### TASK DIRECTIONS
Within the entries below, find each line containing the word "last" and copy it.

(DATA RECORDS begins)

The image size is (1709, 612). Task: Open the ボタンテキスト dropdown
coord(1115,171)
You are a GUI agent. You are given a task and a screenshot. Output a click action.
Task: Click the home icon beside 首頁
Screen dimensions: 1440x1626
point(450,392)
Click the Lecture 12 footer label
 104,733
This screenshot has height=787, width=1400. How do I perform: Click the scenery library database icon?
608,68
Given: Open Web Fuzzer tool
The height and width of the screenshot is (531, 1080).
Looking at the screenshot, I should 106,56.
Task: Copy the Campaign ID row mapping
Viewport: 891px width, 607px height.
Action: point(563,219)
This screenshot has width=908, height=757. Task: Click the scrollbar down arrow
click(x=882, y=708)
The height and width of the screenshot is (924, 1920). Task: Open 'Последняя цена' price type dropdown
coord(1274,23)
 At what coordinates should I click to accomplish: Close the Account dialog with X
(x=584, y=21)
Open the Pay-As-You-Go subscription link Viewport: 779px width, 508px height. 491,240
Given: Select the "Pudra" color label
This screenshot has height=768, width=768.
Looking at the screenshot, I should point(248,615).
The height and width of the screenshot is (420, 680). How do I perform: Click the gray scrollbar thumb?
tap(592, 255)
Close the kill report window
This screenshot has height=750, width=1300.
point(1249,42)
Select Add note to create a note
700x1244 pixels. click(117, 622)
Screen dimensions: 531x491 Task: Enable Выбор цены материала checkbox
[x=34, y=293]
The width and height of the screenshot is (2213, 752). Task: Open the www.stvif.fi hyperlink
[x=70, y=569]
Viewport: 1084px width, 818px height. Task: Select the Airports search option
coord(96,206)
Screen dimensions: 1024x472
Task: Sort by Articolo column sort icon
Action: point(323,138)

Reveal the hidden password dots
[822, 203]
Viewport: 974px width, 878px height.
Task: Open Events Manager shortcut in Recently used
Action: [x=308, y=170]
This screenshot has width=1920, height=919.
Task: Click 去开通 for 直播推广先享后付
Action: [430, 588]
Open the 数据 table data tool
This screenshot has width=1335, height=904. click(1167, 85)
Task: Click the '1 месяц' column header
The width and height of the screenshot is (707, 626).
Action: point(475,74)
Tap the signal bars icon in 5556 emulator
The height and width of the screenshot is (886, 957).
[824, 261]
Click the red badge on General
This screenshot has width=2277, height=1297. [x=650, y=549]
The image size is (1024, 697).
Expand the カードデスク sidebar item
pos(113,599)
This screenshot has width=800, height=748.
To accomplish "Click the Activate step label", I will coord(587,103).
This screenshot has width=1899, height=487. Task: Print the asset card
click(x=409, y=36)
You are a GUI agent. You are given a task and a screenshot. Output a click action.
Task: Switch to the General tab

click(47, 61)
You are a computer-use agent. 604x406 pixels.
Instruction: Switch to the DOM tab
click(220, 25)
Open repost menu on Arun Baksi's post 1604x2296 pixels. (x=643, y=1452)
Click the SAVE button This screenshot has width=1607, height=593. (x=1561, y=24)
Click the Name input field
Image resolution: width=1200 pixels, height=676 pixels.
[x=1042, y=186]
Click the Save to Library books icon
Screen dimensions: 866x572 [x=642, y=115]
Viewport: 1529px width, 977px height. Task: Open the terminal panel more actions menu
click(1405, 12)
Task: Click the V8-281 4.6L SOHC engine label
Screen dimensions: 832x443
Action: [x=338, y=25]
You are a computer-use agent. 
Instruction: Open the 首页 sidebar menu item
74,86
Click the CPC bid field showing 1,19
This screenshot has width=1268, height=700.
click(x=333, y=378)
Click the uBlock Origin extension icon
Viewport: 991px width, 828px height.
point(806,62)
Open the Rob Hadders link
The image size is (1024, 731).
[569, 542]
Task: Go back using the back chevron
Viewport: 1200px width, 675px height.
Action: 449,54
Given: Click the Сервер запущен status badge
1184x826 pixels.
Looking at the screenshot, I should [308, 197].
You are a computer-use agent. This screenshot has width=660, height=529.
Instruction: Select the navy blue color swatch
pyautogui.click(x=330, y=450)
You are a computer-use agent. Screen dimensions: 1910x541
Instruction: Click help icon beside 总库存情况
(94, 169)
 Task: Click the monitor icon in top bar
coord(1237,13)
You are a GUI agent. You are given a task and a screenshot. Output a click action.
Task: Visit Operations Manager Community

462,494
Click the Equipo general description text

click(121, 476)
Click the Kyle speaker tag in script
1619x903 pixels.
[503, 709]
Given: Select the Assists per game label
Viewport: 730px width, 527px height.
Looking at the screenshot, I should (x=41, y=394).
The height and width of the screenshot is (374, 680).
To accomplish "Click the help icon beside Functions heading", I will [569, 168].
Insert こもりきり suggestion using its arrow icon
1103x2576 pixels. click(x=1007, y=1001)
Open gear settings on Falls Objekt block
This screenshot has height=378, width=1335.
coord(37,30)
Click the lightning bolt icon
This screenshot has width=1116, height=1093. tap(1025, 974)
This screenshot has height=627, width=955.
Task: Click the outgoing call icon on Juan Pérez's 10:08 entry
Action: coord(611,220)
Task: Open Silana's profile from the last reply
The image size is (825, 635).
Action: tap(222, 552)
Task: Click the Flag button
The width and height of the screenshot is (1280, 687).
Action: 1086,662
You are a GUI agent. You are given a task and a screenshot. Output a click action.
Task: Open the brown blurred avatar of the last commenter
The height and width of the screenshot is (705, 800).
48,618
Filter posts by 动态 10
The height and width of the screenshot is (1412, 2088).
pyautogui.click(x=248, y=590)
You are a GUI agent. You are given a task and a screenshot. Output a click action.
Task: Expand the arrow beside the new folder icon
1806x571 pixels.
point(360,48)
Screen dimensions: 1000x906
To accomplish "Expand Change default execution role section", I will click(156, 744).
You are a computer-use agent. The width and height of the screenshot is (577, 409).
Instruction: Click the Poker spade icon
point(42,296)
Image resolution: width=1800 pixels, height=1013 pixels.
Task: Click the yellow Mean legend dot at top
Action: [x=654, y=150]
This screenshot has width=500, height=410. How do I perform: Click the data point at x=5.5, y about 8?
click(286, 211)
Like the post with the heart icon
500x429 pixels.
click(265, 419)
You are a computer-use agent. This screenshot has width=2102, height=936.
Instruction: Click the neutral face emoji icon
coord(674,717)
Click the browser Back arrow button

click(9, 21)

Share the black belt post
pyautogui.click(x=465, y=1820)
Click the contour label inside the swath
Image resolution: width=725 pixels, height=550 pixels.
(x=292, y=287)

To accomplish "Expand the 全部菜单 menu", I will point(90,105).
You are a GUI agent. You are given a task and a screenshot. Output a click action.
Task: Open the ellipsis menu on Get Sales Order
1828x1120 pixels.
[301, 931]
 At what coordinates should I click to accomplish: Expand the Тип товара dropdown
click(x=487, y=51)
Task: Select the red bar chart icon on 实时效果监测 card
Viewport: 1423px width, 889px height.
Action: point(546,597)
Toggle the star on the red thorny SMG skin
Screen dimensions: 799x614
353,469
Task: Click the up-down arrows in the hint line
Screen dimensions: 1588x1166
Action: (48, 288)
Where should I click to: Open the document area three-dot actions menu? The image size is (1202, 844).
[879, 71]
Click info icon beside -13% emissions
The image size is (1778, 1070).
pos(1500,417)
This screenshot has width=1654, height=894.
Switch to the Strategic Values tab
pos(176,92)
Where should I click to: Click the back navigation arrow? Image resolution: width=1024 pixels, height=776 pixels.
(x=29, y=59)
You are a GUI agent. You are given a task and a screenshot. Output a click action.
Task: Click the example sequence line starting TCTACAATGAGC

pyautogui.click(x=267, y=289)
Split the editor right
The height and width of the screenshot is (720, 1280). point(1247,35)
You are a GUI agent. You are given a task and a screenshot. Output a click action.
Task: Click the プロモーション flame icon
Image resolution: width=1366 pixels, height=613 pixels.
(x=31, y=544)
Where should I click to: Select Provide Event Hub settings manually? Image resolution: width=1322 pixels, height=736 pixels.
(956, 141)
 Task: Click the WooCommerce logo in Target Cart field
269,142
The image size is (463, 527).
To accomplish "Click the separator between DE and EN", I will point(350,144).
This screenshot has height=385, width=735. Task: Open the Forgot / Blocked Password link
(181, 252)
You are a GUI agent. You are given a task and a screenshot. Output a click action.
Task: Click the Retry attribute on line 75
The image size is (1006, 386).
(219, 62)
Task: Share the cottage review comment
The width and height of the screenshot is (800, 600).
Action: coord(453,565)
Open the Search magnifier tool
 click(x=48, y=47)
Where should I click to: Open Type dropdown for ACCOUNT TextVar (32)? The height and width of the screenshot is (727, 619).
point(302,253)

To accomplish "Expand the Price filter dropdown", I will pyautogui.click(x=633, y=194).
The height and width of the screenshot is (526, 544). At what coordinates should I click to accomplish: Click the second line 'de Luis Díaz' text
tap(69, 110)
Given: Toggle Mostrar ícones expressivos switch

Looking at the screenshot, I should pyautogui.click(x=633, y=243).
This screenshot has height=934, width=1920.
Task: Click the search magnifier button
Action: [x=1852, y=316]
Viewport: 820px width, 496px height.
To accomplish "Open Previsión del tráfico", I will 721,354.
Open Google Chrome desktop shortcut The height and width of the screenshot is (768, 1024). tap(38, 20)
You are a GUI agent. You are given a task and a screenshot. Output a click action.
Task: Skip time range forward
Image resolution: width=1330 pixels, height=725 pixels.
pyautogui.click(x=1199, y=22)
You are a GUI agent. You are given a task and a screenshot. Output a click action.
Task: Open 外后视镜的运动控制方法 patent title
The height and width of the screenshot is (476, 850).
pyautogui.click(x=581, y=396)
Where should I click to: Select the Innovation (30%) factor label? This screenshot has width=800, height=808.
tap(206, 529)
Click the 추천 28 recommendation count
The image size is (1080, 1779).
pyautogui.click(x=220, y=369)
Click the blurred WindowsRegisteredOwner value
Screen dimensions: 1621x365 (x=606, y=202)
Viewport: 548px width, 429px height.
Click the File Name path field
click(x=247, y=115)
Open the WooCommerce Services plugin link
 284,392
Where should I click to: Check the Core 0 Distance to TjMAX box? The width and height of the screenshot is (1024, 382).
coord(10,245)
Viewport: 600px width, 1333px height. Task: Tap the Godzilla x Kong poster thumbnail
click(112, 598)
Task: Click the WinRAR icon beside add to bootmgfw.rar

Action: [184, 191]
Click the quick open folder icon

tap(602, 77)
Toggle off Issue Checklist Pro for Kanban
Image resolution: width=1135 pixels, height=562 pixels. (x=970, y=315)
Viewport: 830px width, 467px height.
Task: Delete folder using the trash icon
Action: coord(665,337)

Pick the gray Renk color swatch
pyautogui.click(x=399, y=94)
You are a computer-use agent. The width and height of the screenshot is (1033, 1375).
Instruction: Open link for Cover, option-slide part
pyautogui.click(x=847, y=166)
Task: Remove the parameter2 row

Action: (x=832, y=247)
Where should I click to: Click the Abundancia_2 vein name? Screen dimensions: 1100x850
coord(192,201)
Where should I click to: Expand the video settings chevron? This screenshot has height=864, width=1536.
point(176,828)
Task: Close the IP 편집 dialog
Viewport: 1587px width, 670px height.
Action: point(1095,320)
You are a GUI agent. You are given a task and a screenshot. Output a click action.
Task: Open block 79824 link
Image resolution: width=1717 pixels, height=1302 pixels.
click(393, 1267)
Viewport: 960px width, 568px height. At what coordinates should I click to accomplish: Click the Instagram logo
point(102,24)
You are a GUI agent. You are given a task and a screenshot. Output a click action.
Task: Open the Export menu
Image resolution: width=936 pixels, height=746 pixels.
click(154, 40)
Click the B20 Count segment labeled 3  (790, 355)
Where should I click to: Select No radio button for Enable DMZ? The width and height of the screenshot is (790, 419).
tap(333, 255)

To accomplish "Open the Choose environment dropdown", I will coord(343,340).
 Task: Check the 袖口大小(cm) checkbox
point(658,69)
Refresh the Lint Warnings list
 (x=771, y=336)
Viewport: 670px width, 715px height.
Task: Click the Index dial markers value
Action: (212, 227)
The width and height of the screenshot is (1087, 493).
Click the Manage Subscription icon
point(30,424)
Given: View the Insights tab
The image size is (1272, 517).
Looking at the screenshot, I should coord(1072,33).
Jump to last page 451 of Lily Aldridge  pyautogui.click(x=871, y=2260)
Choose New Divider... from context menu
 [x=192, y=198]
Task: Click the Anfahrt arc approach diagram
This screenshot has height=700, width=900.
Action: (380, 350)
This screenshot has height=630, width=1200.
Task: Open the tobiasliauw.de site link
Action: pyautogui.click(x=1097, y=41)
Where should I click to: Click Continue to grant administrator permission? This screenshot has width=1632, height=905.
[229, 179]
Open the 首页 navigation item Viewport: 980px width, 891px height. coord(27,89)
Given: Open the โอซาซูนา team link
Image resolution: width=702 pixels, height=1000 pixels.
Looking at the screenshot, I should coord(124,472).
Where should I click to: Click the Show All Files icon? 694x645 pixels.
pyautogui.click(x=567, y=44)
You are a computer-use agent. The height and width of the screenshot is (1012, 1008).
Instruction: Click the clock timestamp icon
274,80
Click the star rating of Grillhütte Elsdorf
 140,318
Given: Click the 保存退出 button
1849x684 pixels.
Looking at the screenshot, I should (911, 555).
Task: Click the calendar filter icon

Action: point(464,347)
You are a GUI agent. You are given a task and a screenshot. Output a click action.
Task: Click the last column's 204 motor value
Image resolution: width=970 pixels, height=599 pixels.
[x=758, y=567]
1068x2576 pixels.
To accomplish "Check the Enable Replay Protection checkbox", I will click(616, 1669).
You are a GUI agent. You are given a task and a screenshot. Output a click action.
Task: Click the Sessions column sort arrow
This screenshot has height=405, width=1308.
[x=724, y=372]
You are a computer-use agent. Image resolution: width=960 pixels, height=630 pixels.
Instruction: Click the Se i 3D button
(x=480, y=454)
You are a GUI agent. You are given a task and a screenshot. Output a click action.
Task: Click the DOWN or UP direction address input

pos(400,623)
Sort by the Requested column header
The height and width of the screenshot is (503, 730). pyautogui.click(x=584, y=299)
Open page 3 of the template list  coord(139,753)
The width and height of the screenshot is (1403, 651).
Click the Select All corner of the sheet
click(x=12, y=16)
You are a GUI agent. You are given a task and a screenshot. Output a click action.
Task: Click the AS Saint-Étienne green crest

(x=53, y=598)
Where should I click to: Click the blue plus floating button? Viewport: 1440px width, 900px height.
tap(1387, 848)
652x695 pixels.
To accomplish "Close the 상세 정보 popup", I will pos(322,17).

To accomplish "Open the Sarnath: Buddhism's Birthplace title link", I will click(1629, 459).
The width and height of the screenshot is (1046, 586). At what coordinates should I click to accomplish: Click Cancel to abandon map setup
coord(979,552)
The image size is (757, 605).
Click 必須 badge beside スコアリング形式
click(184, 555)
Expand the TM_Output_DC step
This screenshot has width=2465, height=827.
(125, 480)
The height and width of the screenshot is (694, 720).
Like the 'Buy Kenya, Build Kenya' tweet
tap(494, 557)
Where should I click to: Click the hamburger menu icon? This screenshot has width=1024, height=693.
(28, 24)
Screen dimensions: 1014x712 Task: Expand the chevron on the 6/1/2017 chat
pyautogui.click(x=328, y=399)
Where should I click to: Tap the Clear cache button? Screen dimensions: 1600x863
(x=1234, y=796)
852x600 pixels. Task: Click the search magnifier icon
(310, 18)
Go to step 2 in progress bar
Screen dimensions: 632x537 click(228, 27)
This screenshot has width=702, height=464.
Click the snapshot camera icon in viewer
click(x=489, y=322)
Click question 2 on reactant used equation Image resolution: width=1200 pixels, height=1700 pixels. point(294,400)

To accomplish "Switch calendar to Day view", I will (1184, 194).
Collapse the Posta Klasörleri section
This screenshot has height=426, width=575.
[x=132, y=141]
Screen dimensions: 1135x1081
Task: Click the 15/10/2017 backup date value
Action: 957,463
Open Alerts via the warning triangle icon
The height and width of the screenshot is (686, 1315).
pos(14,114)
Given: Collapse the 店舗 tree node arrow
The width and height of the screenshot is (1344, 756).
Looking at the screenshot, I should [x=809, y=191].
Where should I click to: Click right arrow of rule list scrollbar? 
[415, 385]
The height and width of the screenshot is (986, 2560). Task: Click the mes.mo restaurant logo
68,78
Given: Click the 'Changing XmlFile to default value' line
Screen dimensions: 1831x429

(DATA RECORDS ends)

### FINISHED EXERCISE
Task: Open Silana's profile from the last reply
Task: Open the brown blurred avatar of the last commenter
Jump to last page 451 of Lily Aldridge  pyautogui.click(x=871, y=2260)
Task: Click the last column's 204 motor value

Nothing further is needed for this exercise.